§ Word and item position data
━━━━━━━━━━━━━━━━

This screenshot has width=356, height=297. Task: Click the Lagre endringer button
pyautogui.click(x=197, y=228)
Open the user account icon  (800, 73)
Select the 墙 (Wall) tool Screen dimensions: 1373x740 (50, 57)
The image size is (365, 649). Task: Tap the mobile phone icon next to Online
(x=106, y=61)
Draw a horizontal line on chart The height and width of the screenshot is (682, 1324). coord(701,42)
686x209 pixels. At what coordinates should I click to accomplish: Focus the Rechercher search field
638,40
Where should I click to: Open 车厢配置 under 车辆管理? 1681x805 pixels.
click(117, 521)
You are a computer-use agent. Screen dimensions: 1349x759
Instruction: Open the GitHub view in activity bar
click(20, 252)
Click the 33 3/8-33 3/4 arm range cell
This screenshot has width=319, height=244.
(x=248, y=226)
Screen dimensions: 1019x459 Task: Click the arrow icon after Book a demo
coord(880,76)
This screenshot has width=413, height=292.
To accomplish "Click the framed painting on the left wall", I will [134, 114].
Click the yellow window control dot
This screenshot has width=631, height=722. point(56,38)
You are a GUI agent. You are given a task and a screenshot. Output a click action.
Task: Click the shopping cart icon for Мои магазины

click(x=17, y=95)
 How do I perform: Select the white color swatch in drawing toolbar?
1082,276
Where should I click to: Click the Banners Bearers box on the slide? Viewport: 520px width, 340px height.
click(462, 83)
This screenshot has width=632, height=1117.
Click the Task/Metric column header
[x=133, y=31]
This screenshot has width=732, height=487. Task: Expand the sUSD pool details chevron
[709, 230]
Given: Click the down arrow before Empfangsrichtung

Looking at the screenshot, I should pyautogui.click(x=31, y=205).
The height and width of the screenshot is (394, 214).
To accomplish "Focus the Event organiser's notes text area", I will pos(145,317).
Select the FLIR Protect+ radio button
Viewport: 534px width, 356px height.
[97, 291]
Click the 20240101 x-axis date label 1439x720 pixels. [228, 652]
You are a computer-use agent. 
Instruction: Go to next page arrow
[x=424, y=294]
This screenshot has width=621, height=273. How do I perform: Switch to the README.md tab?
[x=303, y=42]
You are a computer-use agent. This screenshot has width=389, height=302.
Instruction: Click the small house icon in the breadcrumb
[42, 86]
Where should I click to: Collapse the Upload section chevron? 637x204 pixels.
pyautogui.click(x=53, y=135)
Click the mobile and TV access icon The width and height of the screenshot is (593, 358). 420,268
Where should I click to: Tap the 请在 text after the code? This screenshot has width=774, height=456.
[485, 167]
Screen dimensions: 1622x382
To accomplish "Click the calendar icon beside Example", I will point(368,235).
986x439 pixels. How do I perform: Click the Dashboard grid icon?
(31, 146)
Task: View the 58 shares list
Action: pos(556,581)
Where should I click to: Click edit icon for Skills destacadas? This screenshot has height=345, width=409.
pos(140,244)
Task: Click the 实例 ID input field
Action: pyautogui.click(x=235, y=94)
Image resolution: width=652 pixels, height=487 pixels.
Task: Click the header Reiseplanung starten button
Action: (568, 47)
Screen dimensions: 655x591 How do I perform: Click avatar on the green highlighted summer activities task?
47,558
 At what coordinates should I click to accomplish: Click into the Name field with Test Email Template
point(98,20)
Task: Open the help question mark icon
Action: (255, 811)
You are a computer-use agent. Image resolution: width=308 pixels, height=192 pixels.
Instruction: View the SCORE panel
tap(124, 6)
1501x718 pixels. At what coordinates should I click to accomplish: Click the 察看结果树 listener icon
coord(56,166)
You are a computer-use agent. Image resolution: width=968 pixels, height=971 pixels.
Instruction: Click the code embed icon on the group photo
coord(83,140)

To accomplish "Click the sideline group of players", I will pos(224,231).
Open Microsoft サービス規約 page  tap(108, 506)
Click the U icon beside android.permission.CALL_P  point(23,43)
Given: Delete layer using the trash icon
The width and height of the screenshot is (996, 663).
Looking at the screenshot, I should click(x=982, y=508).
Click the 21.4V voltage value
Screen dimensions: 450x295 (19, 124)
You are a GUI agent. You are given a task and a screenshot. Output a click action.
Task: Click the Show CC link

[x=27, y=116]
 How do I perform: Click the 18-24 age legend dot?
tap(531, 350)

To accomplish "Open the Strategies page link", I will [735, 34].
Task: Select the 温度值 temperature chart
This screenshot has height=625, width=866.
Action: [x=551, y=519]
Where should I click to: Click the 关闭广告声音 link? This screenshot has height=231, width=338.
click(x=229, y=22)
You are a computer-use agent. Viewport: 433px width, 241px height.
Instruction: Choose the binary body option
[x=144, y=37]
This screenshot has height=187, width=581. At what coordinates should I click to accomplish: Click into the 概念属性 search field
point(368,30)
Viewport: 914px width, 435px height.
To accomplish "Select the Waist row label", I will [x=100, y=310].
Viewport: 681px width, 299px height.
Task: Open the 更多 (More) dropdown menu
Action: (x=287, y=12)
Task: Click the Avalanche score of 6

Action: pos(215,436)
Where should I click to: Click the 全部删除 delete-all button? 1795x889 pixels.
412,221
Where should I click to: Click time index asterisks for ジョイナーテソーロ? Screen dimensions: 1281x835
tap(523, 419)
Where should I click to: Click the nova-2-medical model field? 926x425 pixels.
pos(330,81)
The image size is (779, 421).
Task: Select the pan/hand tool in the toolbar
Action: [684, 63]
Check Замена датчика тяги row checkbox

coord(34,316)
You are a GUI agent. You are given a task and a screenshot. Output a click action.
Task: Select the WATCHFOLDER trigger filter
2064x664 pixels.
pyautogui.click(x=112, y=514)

━━━━━━━━━━━━━━━━

§ WHAT IS EXPECTED
Render every line of the material above as a numbered list, omitting the blank lines.

§ EXERCISE RESPONSE
1. This screenshot has width=356, height=297. Task: Click the Lagre endringer button
2. pyautogui.click(x=197, y=228)
3. Open the user account icon  (800, 73)
4. Select the 墙 (Wall) tool Screen dimensions: 1373x740 (50, 57)
5. The image size is (365, 649). Task: Tap the mobile phone icon next to Online
6. (x=106, y=61)
7. Draw a horizontal line on chart The height and width of the screenshot is (682, 1324). coord(701,42)
8. 686x209 pixels. At what coordinates should I click to accomplish: Focus the Rechercher search field
9. 638,40
10. Where should I click to: Open 车厢配置 under 车辆管理? 1681x805 pixels.
11. click(117, 521)
12. You are a computer-use agent. Screen dimensions: 1349x759
13. Instruction: Open the GitHub view in activity bar
14. click(20, 252)
15. Click the 33 3/8-33 3/4 arm range cell
16. This screenshot has width=319, height=244.
17. (x=248, y=226)
18. Screen dimensions: 1019x459 Task: Click the arrow icon after Book a demo
19. coord(880,76)
20. This screenshot has width=413, height=292.
21. To accomplish "Click the framed painting on the left wall", I will [134, 114].
22. Click the yellow window control dot
23. This screenshot has width=631, height=722. point(56,38)
24. You are a GUI agent. You are given a task and a screenshot. Output a click action.
25. Task: Click the shopping cart icon for Мои магазины
26. click(x=17, y=95)
27.  How do I perform: Select the white color swatch in drawing toolbar?
28. 1082,276
29. Where should I click to: Click the Banners Bearers box on the slide? Viewport: 520px width, 340px height.
30. click(462, 83)
31. This screenshot has width=632, height=1117.
32. Click the Task/Metric column header
33. [x=133, y=31]
34. This screenshot has width=732, height=487. Task: Expand the sUSD pool details chevron
35. [709, 230]
36. Given: Click the down arrow before Empfangsrichtung
37. Looking at the screenshot, I should pyautogui.click(x=31, y=205).
38. The height and width of the screenshot is (394, 214).
39. To accomplish "Focus the Event organiser's notes text area", I will pos(145,317).
40. Select the FLIR Protect+ radio button
41. Viewport: 534px width, 356px height.
42. [97, 291]
43. Click the 20240101 x-axis date label 1439x720 pixels. [228, 652]
44. You are a computer-use agent. 
45. Instruction: Go to next page arrow
46. [x=424, y=294]
47. This screenshot has width=621, height=273. How do I perform: Switch to the README.md tab?
48. [x=303, y=42]
49. You are a computer-use agent. This screenshot has width=389, height=302.
50. Instruction: Click the small house icon in the breadcrumb
51. [42, 86]
52. Where should I click to: Collapse the Upload section chevron? 637x204 pixels.
53. pyautogui.click(x=53, y=135)
54. Click the mobile and TV access icon The width and height of the screenshot is (593, 358). 420,268
55. Where should I click to: Tap the 请在 text after the code? This screenshot has width=774, height=456.
56. [485, 167]
57. Screen dimensions: 1622x382
58. To accomplish "Click the calendar icon beside Example", I will point(368,235).
59. 986x439 pixels. How do I perform: Click the Dashboard grid icon?
60. (31, 146)
61. Task: View the 58 shares list
62. Action: pos(556,581)
63. Where should I click to: Click edit icon for Skills destacadas? This screenshot has height=345, width=409.
64. pos(140,244)
65. Task: Click the 实例 ID input field
66. Action: pyautogui.click(x=235, y=94)
67. Image resolution: width=652 pixels, height=487 pixels.
68. Task: Click the header Reiseplanung starten button
69. Action: (568, 47)
70. Screen dimensions: 655x591 How do I perform: Click avatar on the green highlighted summer activities task?
71. 47,558
72.  At what coordinates should I click to accomplish: Click into the Name field with Test Email Template
73. point(98,20)
74. Task: Open the help question mark icon
75. Action: (255, 811)
76. You are a computer-use agent. Image resolution: width=308 pixels, height=192 pixels.
77. Instruction: View the SCORE panel
78. tap(124, 6)
79. 1501x718 pixels. At what coordinates should I click to accomplish: Click the 察看结果树 listener icon
80. coord(56,166)
81. You are a computer-use agent. Image resolution: width=968 pixels, height=971 pixels.
82. Instruction: Click the code embed icon on the group photo
83. coord(83,140)
84. To accomplish "Click the sideline group of players", I will pos(224,231).
85. Open Microsoft サービス規約 page  tap(108, 506)
86. Click the U icon beside android.permission.CALL_P  point(23,43)
87. Given: Delete layer using the trash icon
88. The width and height of the screenshot is (996, 663).
89. Looking at the screenshot, I should click(x=982, y=508).
90. Click the 21.4V voltage value
91. Screen dimensions: 450x295 (19, 124)
92. You are a GUI agent. You are given a task and a screenshot. Output a click action.
93. Task: Click the Show CC link
94. [x=27, y=116]
95.  How do I perform: Click the 18-24 age legend dot?
96. tap(531, 350)
97. To accomplish "Open the Strategies page link", I will [735, 34].
98. Task: Select the 温度值 temperature chart
99. This screenshot has height=625, width=866.
100. Action: [x=551, y=519]
101. Where should I click to: Click the 关闭广告声音 link? This screenshot has height=231, width=338.
102. click(x=229, y=22)
103. You are a computer-use agent. Viewport: 433px width, 241px height.
104. Instruction: Choose the binary body option
105. [x=144, y=37]
106. This screenshot has height=187, width=581. At what coordinates should I click to accomplish: Click into the 概念属性 search field
107. point(368,30)
108. Viewport: 914px width, 435px height.
109. To accomplish "Select the Waist row label", I will [x=100, y=310].
110. Viewport: 681px width, 299px height.
111. Task: Open the 更多 (More) dropdown menu
112. Action: (x=287, y=12)
113. Task: Click the Avalanche score of 6
114. Action: pos(215,436)
115. Where should I click to: Click the 全部删除 delete-all button? 1795x889 pixels.
116. 412,221
117. Where should I click to: Click time index asterisks for ジョイナーテソーロ? Screen dimensions: 1281x835
118. tap(523, 419)
119. Where should I click to: Click the nova-2-medical model field? 926x425 pixels.
120. pos(330,81)
121. The image size is (779, 421).
122. Task: Select the pan/hand tool in the toolbar
123. Action: [684, 63]
124. Check Замена датчика тяги row checkbox
125. coord(34,316)
126. You are a GUI agent. You are given a task and a screenshot. Output a click action.
127. Task: Select the WATCHFOLDER trigger filter
128. 2064x664 pixels.
129. pyautogui.click(x=112, y=514)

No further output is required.